● List of tasks:
• A. Answer these three questions using the article on the value of food waste:
(i) How much food intended for human consumption is lost or wasted globally each year?
(ii) What gas can be released when food waste breaks down in landfill?
(iii) In the UK, what is used cooking oil from restaurants converted into?
• B. Rewrite the part of the food waste article that runs from "06 Nov 2015" down to "billion tonnes per year.", swapping "responsibility" for "duty".
• C. Pick up the article on the value of food waste after its final sentence and continue it.

● Text provided:
How Valuable is our Food Waste? | CPI

How Valuable is our Food Waste?

Dan Noakes

By Dan Noakes

06 Nov 2015

Food waste is applicable to everyone. We all create it and we all have a responsibility to reduce it. Roughly one third of global food production for human consumption is lost or wasted amounting to 1.3 billion tonnes per year.

Food waste can be harmful to the environment and human health. If allowed to breakdown in landfill, this can cause methane (a potent greenhouse gas) to be released into the atmosphere. It can also form leachate, which can poison watercourses and drinking aquifers. Meat products also pose a problem, specifically by breaking down into toxic compounds under their own biological activity.

There are many types of food wastes, all comprising a variety of chemical compounds, some which can be easily extracted to create value and some which need converting to something else first. Kerbside food waste can comprise many food types. It may include putrescible wastes (tomatoes, meals etc) and also materials that are challenging to biologically breakdown (banana skins etc.). Catering waste can include anything from plate scrapings to potato peelings and can be massively variable, however the UK is experiencing commercial success in the collection of used cooking oil from restaurants and its conversion into biodiesel for blending with diesel transport fuel.

Where large quantities of a single food type is discarded, such as supermarket supply chains and commercial food manufacture, there is great opportunity for creating significant value through the application of industrial biotechnology. Biological processes use to make a variety of products, which may directly replace or perform better than the products derived from fossil fuel consumed today.

The technology allows for valuable chemical compounds to be extracted efficiently from foodstuffs. For instance,sugars and acids can be extracted from fruit and vegetables,starch from pastry and valuable proteins can be recovered from meat products. The need to recycle non-renewable phosphorus is also a major concern for future food production. Industrial biotechnology can be applied to food waste for the manufacture of valuable fuels, chemicals and materials such as plastics. Utilising science and engineering from the biological world to convert problem materials into something that people need, seen as an opportunity for the UK to generate wealth in an emerging sector called the bio-economy.

Currently food waste is either sent to landfill, converted into lower value products such as electricity and animal feed, or recycled as fertiliser to grow more food. Anaerobic digestion is a rapidly growing market that uses biological processes to convert food waste into a useful bio-based product, energy rich methane gas. Current practices however could be more efficient and a bigger economic win can be achieved. To do this, the best technology fit must come from analysis of the waste composition itself. A sensible product should be targeted to fit the regulatory constraints of the waste feedstock and product market size must correlate with the total waste arising. Some wastes can be very mixed (or heterogeneous) and in this instance it may be a viable option to separate out each competent, with a route to valorisation identified for each. If existing markets are to be accessed however, such as commodity chemicals or fuels, then it may be best to convert mixed materials into a homogeneous chemical intermediate that can drop-in’ to existing supply chains. Sugar is a good example of this, methane gas is another. Once waste is homogenised, the application of a specific technology can be used to create specific product functionality and increasing its selling price significantly. Combination in waste, however, can be a barrier to this and smarter ways of pre-treating waste products are currently being developed in industrial biotechnology circles.

● Material supplied:
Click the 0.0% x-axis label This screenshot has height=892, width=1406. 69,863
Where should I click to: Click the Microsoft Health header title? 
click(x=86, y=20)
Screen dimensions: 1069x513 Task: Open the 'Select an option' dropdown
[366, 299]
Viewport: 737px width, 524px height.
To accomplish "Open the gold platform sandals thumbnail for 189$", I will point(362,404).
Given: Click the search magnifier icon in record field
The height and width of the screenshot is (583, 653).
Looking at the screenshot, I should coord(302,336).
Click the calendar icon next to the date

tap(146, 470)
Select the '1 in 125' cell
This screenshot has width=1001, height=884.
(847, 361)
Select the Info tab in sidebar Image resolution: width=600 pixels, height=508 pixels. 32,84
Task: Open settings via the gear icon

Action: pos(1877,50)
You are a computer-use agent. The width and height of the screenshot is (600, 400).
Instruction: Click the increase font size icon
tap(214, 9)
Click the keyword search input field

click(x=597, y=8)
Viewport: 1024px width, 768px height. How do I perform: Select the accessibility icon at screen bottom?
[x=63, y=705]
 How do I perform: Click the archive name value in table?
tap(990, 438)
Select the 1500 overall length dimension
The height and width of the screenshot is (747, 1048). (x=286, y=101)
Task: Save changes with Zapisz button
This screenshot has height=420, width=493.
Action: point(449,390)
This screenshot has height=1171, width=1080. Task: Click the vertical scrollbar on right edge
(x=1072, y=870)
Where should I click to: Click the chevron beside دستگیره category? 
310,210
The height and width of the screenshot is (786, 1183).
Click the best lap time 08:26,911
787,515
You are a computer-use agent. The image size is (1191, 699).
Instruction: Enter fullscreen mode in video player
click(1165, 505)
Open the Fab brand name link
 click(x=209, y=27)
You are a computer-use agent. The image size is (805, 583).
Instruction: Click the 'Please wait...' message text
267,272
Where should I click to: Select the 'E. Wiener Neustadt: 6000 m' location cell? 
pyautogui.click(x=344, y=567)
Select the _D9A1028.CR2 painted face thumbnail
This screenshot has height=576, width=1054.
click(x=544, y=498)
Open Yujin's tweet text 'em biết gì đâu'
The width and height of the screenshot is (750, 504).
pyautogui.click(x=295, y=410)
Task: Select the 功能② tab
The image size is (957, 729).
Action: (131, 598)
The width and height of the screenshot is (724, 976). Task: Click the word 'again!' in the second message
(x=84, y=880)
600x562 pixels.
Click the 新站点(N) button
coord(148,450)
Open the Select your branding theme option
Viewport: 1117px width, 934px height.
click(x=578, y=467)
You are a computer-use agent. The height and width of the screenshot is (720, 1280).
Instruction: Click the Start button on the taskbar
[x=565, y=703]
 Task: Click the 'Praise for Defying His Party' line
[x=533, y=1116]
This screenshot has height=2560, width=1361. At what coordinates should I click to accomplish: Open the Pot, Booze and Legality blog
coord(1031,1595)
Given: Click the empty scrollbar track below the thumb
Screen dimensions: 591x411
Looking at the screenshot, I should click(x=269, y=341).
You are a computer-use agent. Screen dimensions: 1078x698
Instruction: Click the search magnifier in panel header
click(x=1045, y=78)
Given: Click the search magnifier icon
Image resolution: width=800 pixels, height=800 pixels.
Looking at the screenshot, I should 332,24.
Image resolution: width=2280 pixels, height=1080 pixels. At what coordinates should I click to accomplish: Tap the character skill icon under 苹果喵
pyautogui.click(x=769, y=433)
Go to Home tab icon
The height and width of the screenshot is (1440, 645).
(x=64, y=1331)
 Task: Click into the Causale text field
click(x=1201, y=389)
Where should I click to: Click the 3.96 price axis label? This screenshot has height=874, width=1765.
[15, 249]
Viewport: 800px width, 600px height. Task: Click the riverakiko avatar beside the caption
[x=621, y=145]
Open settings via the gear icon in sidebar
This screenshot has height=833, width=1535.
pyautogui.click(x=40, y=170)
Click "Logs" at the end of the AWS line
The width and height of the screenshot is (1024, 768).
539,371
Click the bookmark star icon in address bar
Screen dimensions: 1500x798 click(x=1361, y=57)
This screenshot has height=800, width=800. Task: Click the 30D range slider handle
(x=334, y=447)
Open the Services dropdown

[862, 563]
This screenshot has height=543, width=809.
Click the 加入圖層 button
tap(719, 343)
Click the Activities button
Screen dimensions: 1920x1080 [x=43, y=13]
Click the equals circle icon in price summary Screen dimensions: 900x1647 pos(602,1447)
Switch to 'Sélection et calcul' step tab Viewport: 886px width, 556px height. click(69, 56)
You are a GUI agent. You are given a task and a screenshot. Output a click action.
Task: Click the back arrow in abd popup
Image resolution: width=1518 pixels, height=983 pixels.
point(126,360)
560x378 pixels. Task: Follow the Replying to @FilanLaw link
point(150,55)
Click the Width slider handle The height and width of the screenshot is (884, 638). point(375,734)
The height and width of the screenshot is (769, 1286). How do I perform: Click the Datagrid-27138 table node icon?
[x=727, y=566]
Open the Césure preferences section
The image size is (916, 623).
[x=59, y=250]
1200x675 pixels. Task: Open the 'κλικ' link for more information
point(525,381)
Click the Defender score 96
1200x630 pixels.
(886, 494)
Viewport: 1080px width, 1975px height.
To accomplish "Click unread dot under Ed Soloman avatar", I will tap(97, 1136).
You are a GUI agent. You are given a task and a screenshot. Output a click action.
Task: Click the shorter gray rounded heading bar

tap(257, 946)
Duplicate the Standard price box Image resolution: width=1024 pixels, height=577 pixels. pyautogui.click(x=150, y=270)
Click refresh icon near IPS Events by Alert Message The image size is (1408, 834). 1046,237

● Activity answers:
• A.
(i) 1.3 billion tonnes per year, roughly one third of global food production for human consumption.
(ii) Methane.
(iii) Biodiesel, for blending with diesel transport fuel.

• B.
06 Nov 2015

Food waste is applicable to everyone. We all create it and we all have a duty to reduce it. Roughly one third of global food production for human consumption is lost or wasted amounting to 1.3 billion tonnes per year.

• C.
Food waste is either disposed of to landfill or converted to lower value products

Characterisation of waste materials is the key to applying the correct technology for product manufacture. Most food waste contain water and this means pre-drying may be necessary if thermal treatments such as incineration, gasification or pyrolysis are to be used. This can prove to be energy inefficient and very costly, so the application of wet processing technologies is often preferred. Industrial biotechnology fits into this category, where its application can target specific compounds in the waste, either separating them out or converting them into higher value products with increased functionality.

Industrial biotechnology may include fermentation, this is the use of micro-organisms that metabolise the carbon in waste liquids and gases, converting them into fuels, chemicals and materials like plastics. Bio-catalysis this is the use of enzymes to convert starch and carbohydrates into intermediate chemicals such as sugar for use in fermentation or biotransformation, which modifies the chemical structure of a low value compound to form another of much higher value.

At CPI we have developed capabilities in science and engineering to convert biogenic waste materials into value added products. We are currently involved in a number of collaborative research and development projects focusing on areas including: using bio-catalysis to convert waste products from the fisheries industry into a protein rich nutrient feed that has the potential to replace expensive raw materials used in the pharmaceutical industry (BioMega); converting the cellulosic components in municipal solid waste into added value chemicals (Waste2Go — an FP7 project); manufacturing a valuable additive for use in paints by extracting nano-cellulose in root vegetables (Cellucomp); and converting industrial waste glycerol from biodiesel manufacture into algae for the production of road transport fuel (InterSusAl — an FP7 project).